▸ **MATERIAL FOR THIS TASK**
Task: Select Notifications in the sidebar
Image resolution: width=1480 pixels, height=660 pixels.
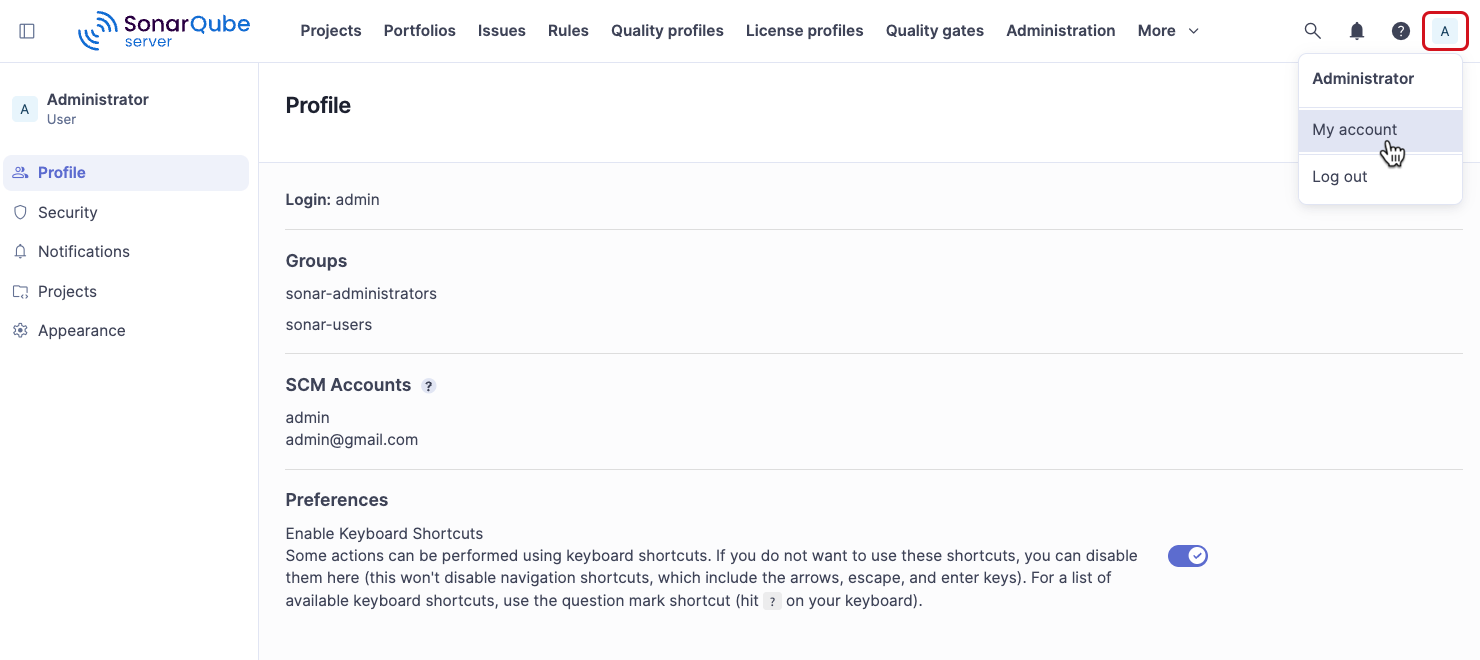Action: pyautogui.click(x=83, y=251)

==

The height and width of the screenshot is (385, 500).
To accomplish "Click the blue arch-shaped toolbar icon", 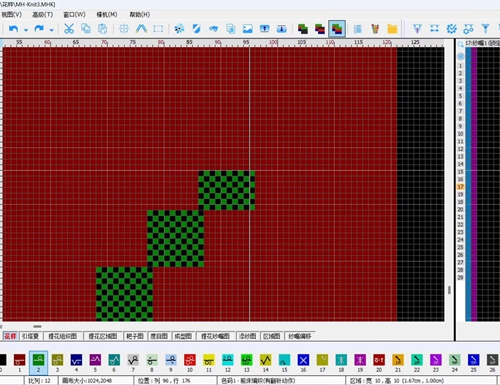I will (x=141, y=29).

▸ **PROBLEM TO WORK ON**
Output the rows from the line with "Task: Select Notifications in the sidebar" to the line with "Action: pyautogui.click(x=83, y=251)" as a numbered list, leaving out blank lines and the pictures.

▸ **EXERCISE ANSWER**
1. Task: Select Notifications in the sidebar
2. Image resolution: width=1480 pixels, height=660 pixels.
3. Action: pyautogui.click(x=83, y=251)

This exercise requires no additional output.